Lundi 19 Novembre, 2018

Deux bustes pour immortaliser Manzè et Lòlò au Parc historique

Bustes de Lòlò et Manzè exposés au musée du Parc Historique de la Canne à Sucre.

Bustes de Lòlò et Manzè exposés au musée du Parc Historique de la Canne à Sucre.

Le musée du Parc historique de la Canne à sucre a dévoilé, fin décembre, les busques de deux géants tutélaires de la musique racine en Haïti : Manzè et Lòlò. Deux personnages mythiques que le temps n’a pas su assombrir en quarante ans d’existence du groupe Boukman Eksperyans.

Si leur vie n’est véritablement qu’un livre ouvert, s’ils ont presque tout donné à ce pays, rien n’empêche qu’ils éprouvent des moments de joie dans certaines circonstances. « Je suis honorée d’assister à un si grand travail. C’est un privilège énorme », réagit Manzè de son vrai nom Mimerose P. Beaubrun, après le dévoilement des deux bustes, 24 décembre dernier, au concert Mapous de la culture haïtienne par Encre d’Or et Radio Télé Caraïbes (RTVC).

Marie Erna Préservil, responsable de l’organisation Encre d’Or, se décerne un satisfecit pour avoir contribué à une pareille initiative. « Ces deux bustes sont une façon de les rendre immortels à nos yeux », dit-il. Ils ont tout donné à la musique, à l’art et à la société en général, poursuit M. Préservil.

Elle estime important de perpétuer ce travail de mémoire consistant à ériger en Mapous des personnalités de la vie culturelle haïtienne. D’autres figures de l’univers artistique meublent actuellement la galerie des mapous au Parc historique : André Pasquet, alias Dadou, Danielle Thermidor, Raoul Guillaume, Lunise et Richard Morse.

« C’est le plus grand cadeau que pouvait recevoir Lòlò et moi après 11 albums studios publiés en 40 ans. Je remercie également le sculpteur qui s’est tant sacrifié, j’estime, pour arriver à une si grande production », se régale Manzè. Boukman c’est l’affaire du peuple haïtien, c’est grâce à votre amour que maintenons toujours le cap, rajoute l’épouse de Lòlò de son vrai nom Théodore Junior Beaubrun.

Le sculpteur Caymitte Woodly alias Filipo se montre tout aussi heureux de son exploit. « C’est une fierté d’ajouter mon grain de sel à l’honneur qu’on est en train de rendre à ces icones », se réjouit-il, profitant de l'occasion pour envoyer un ochan à ces deux personnages incomparables à ses yeux.

Déjà étudiant à l’Ecole nationale des arts (ENARTS) dont les portes restent fermées jusqu’à nouvel ordre, il envisageait de les élever à la hauteur de ses rêves mais, il n’en avait pas les moyens. Et voilà pourquoi cela représente l’un des plus beaux et grands accomplissements de sa vie de jeune sculpteur, avance-t-il, d’autant que Manzè était la marraine de sa promotion à l’ENARTS.

Chaque buste s’établit sur une dimension de 60X50 cm, sculpté en argile mais achevé avec du résine. Les deux sont émaillés de couleur bronze avec une durée de 40 à 50 ans de vie, s’ils ne seront pas fracturés ou maltraités.

Aujourd’hui, la sculpture est en train de disparaitre en Haïti, déplore Filipo, tout en rassurant qu’un petit nombre d’étudiants issus de l’Enarts en majorité tentent de sauver la face de cet art.

Notre génération est encore vivante, nous pouvons espérer de grandes choses, commente le sculpteur. Quand je vois des commentaires sur les réseaux sociaux auxquels je n’avais pas espérés un jour, j’ai le sentiment d’avoir réalisé un travail important pendant un mois et demi.

- Partie données
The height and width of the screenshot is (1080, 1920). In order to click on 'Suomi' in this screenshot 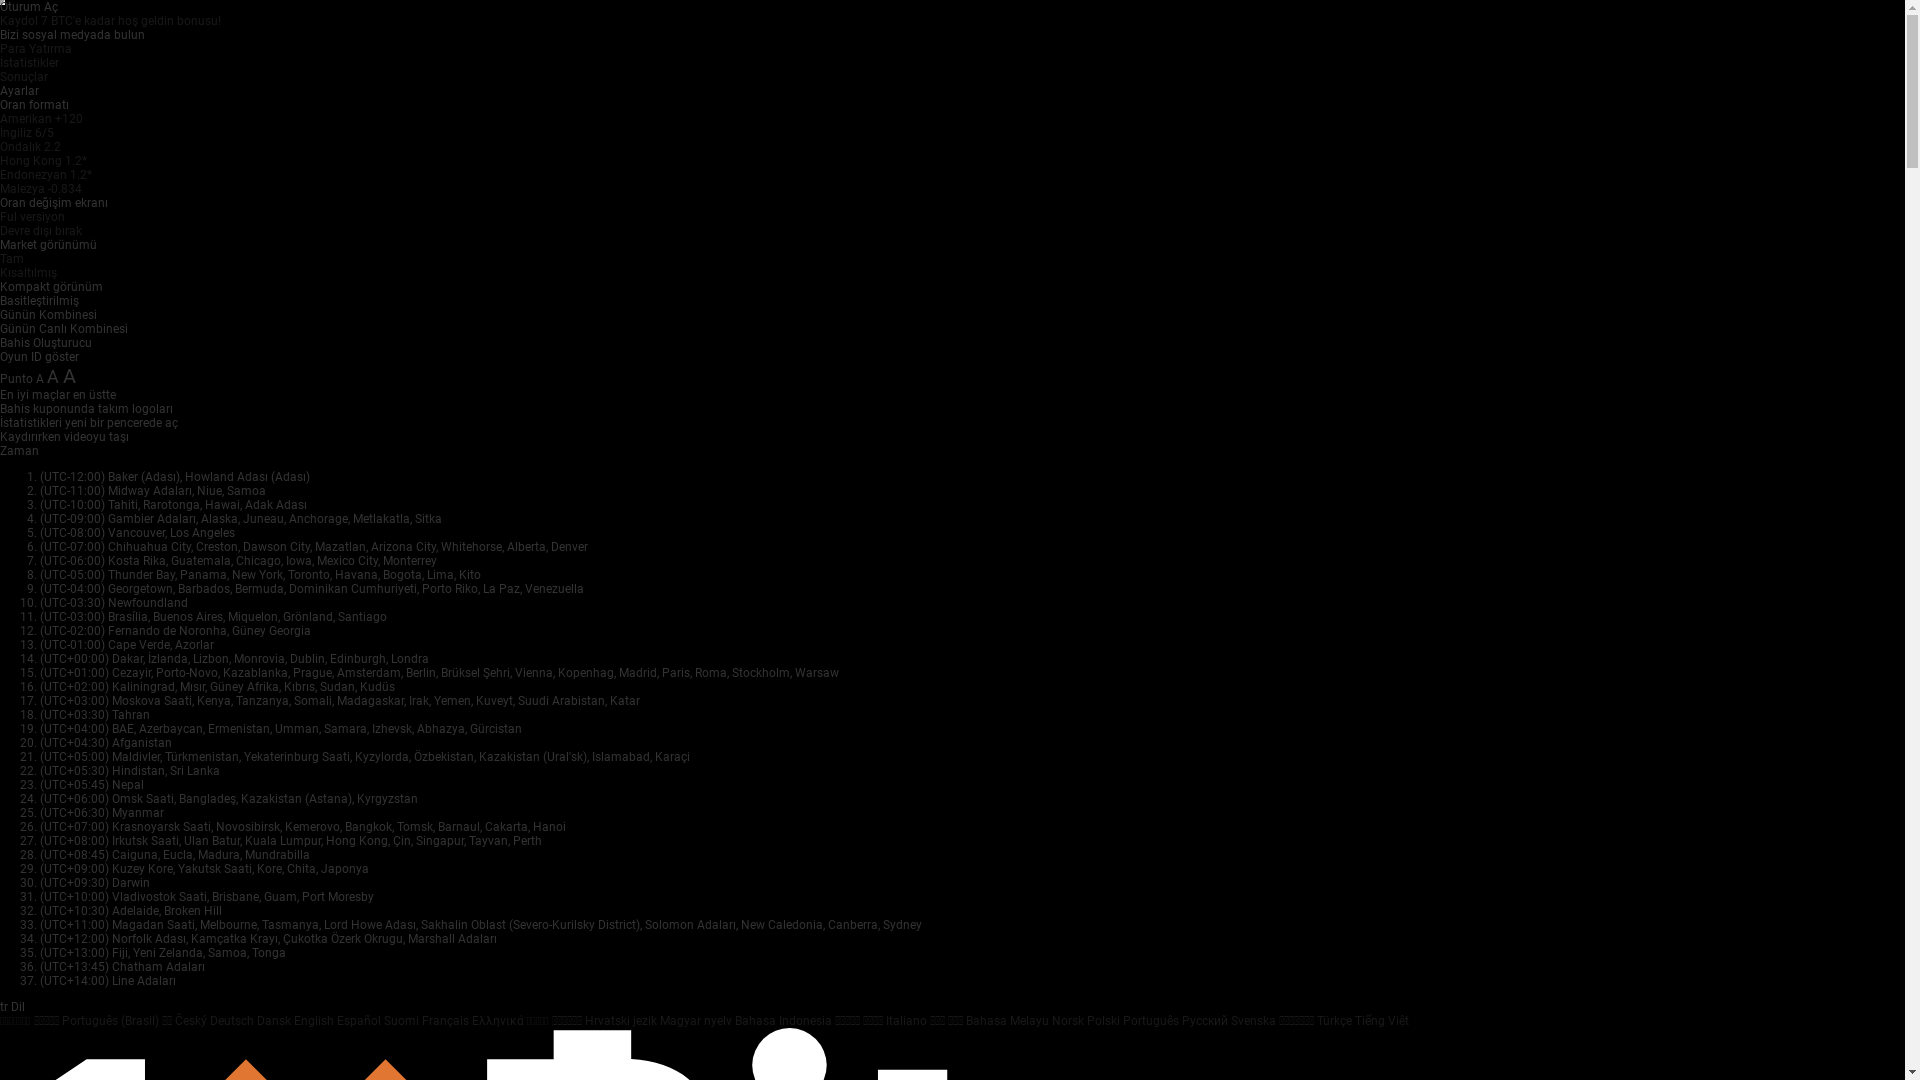, I will do `click(402, 1021)`.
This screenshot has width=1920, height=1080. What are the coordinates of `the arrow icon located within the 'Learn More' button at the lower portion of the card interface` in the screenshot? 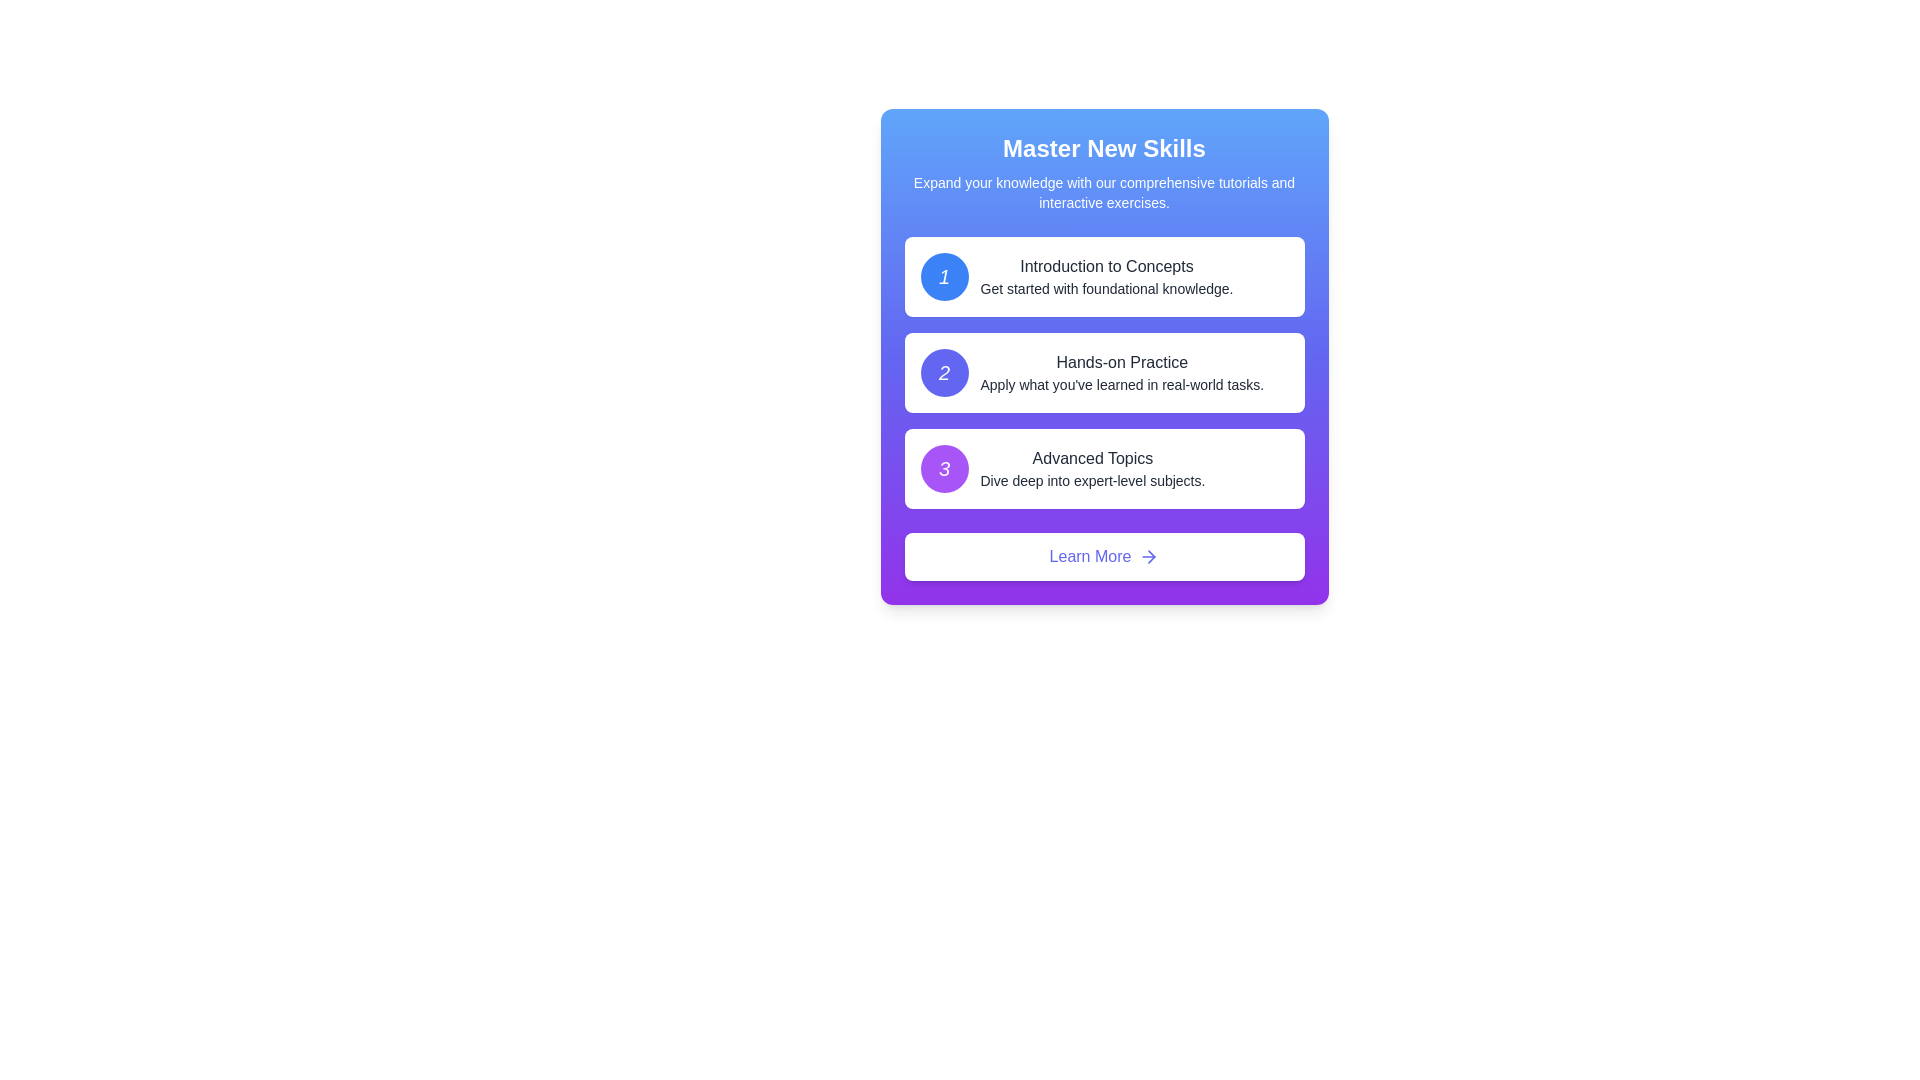 It's located at (1149, 556).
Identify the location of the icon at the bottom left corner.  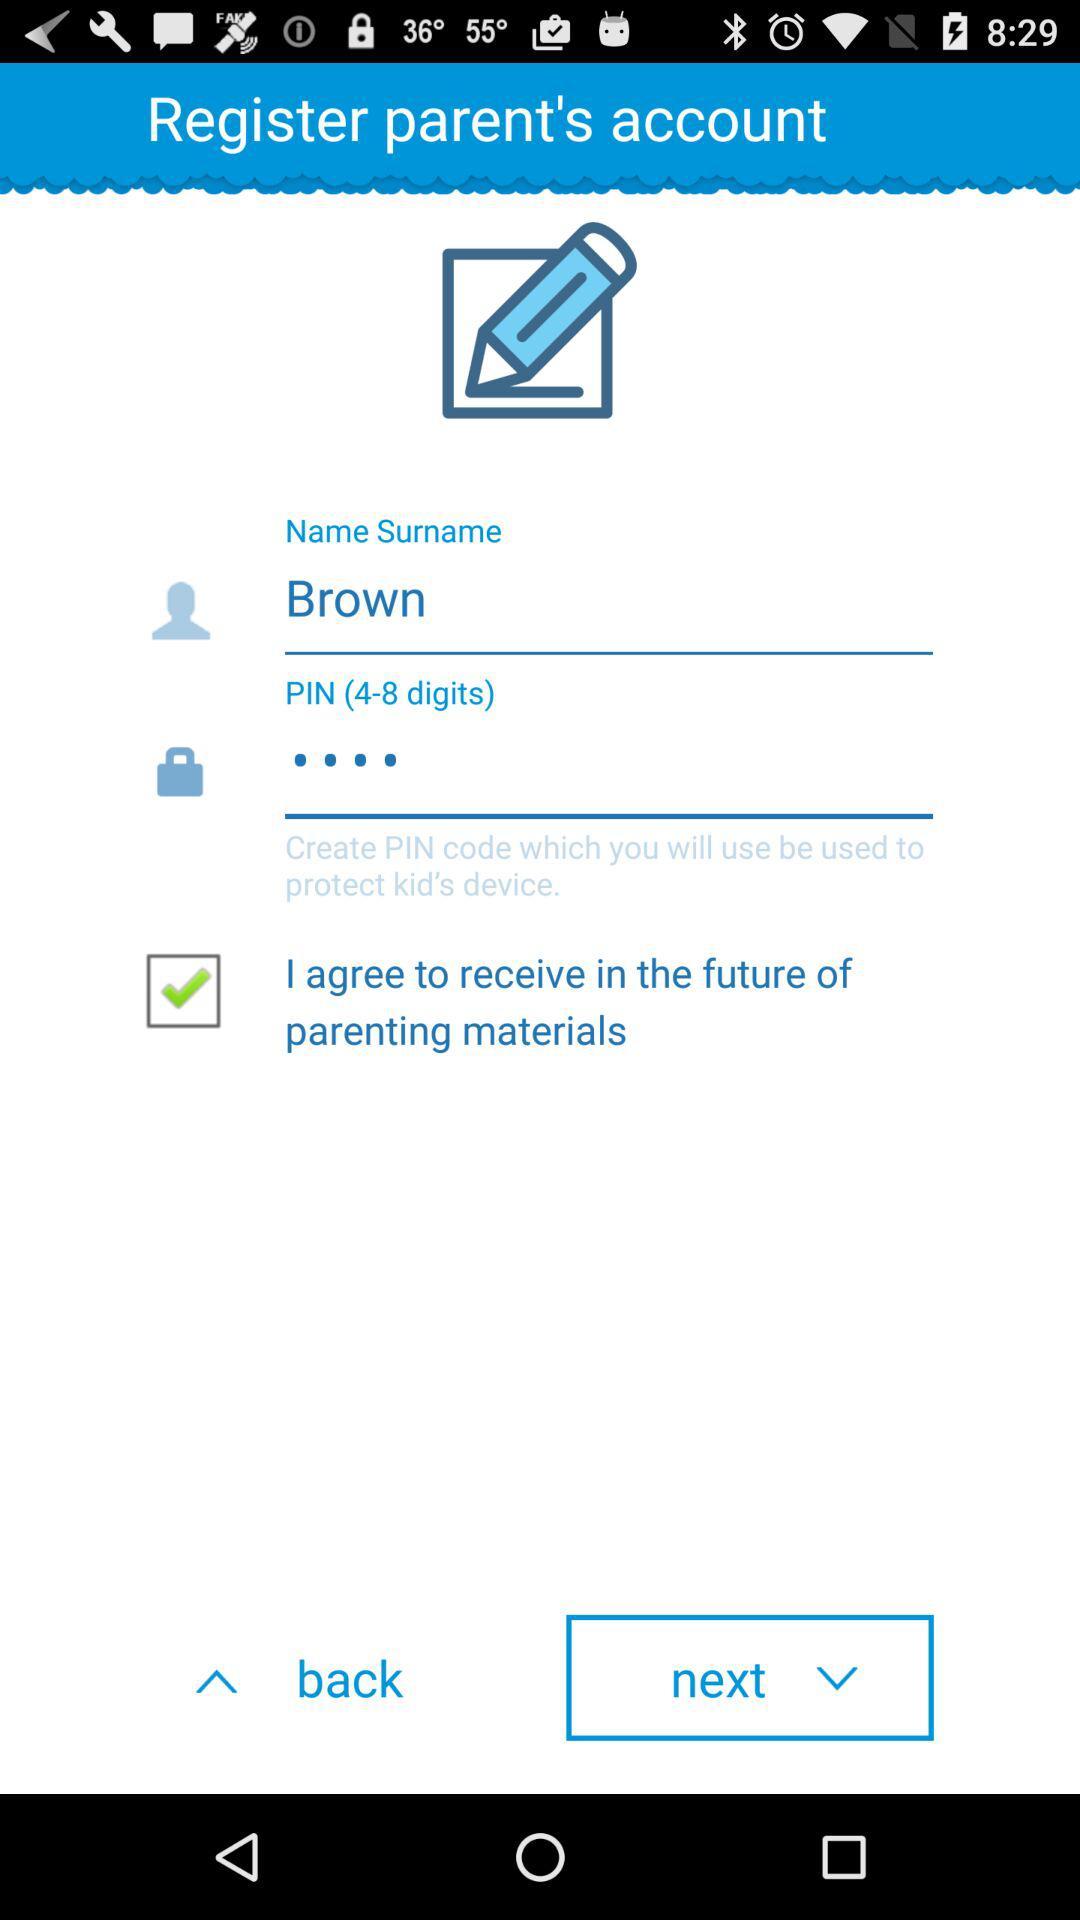
(329, 1677).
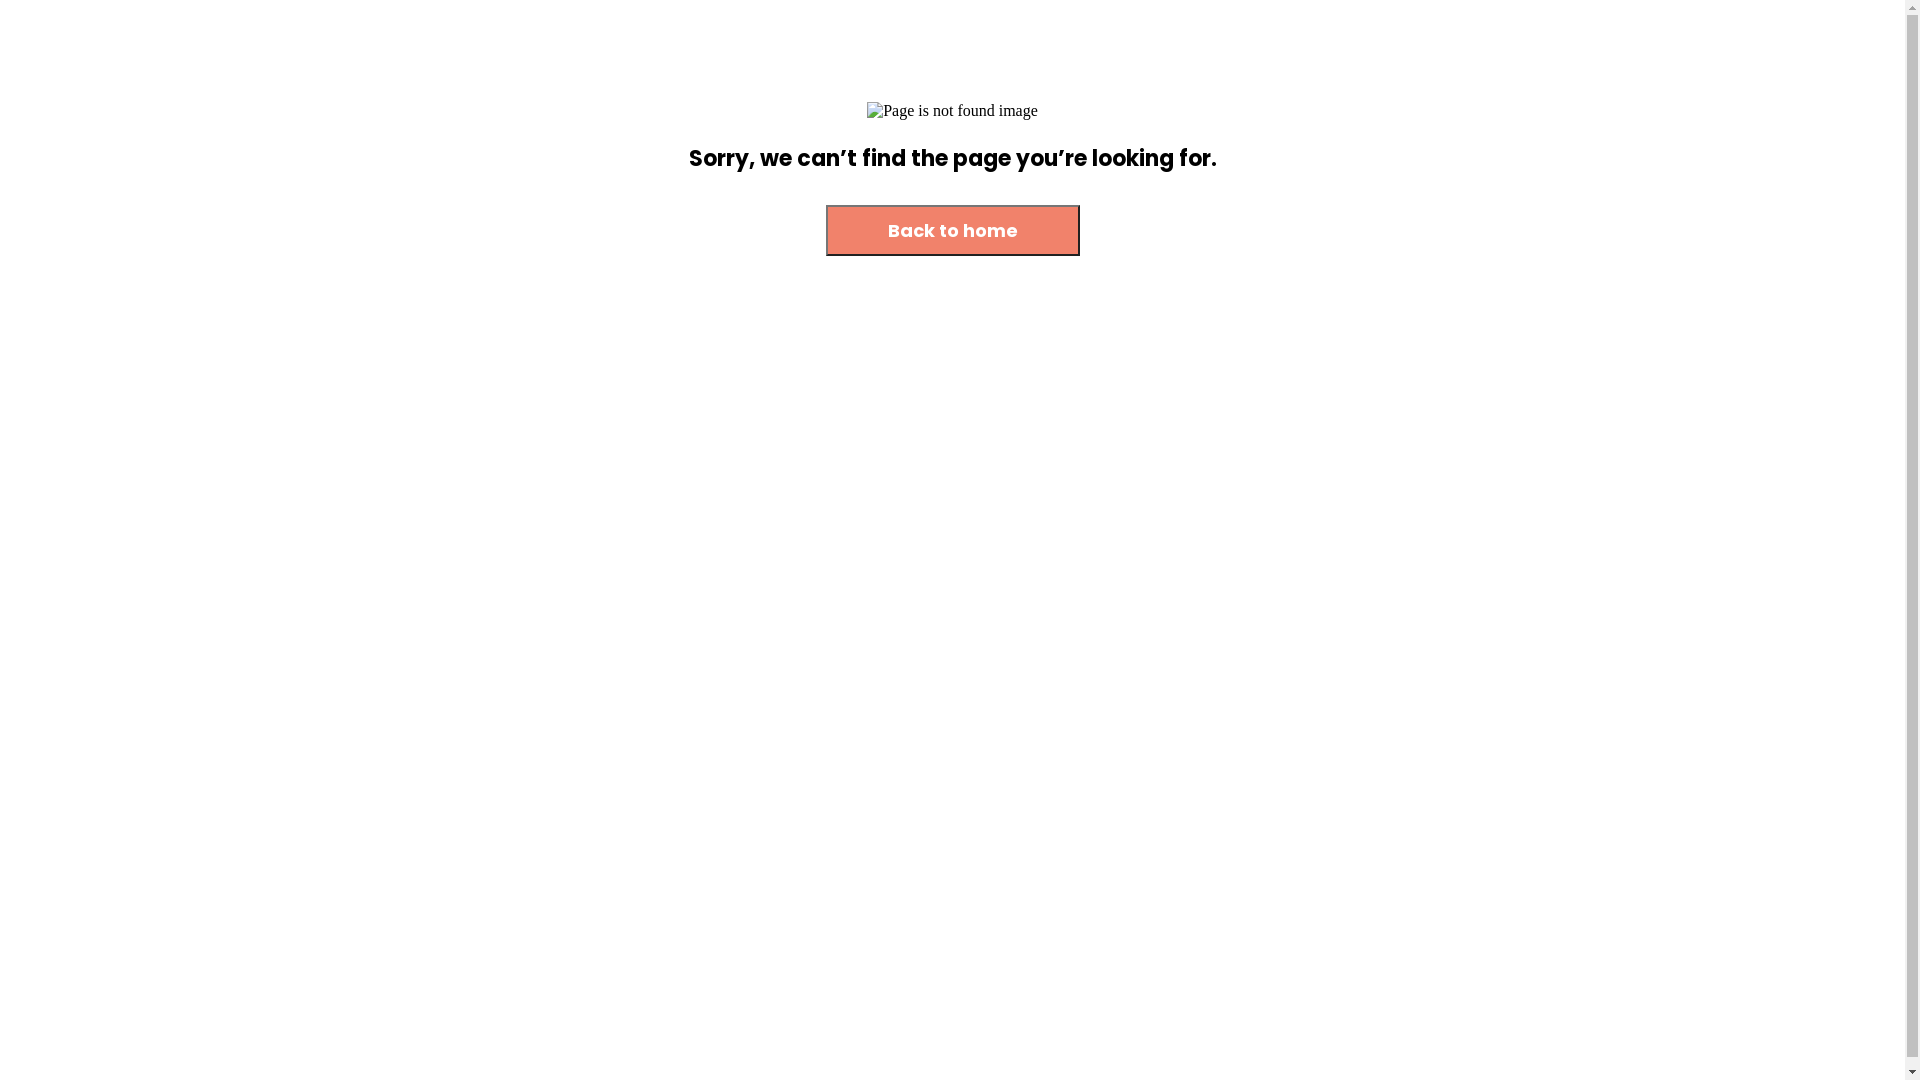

- Consignes de travail
(A) D'après le texte sur les bustes, quelles sont les dimensions de chaque buste ?
(B) Recopiez le passage du texte sur les bustes qui va de « Marie Erna Préservil, responsable » jusqu'à « et Richard Morse. ».

- Solutions successives
(A) Chaque buste mesure 60X50 cm.

(B)
Marie Erna Préservil, responsable de l’organisation Encre d’Or, se décerne un satisfecit pour avoir contribué à une pareille initiative. « Ces deux bustes sont une façon de les rendre immortels à nos yeux », dit-il. Ils ont tout donné à la musique, à l’art et à la société en général, poursuit M. Préservil.

Elle estime important de perpétuer ce travail de mémoire consistant à ériger en Mapous des personnalités de la vie culturelle haïtienne. D’autres figures de l’univers artistique meublent actuellement la galerie des mapous au Parc historique : André Pasquet, alias Dadou, Danielle Thermidor, Raoul Guillaume, Lunise et Richard Morse.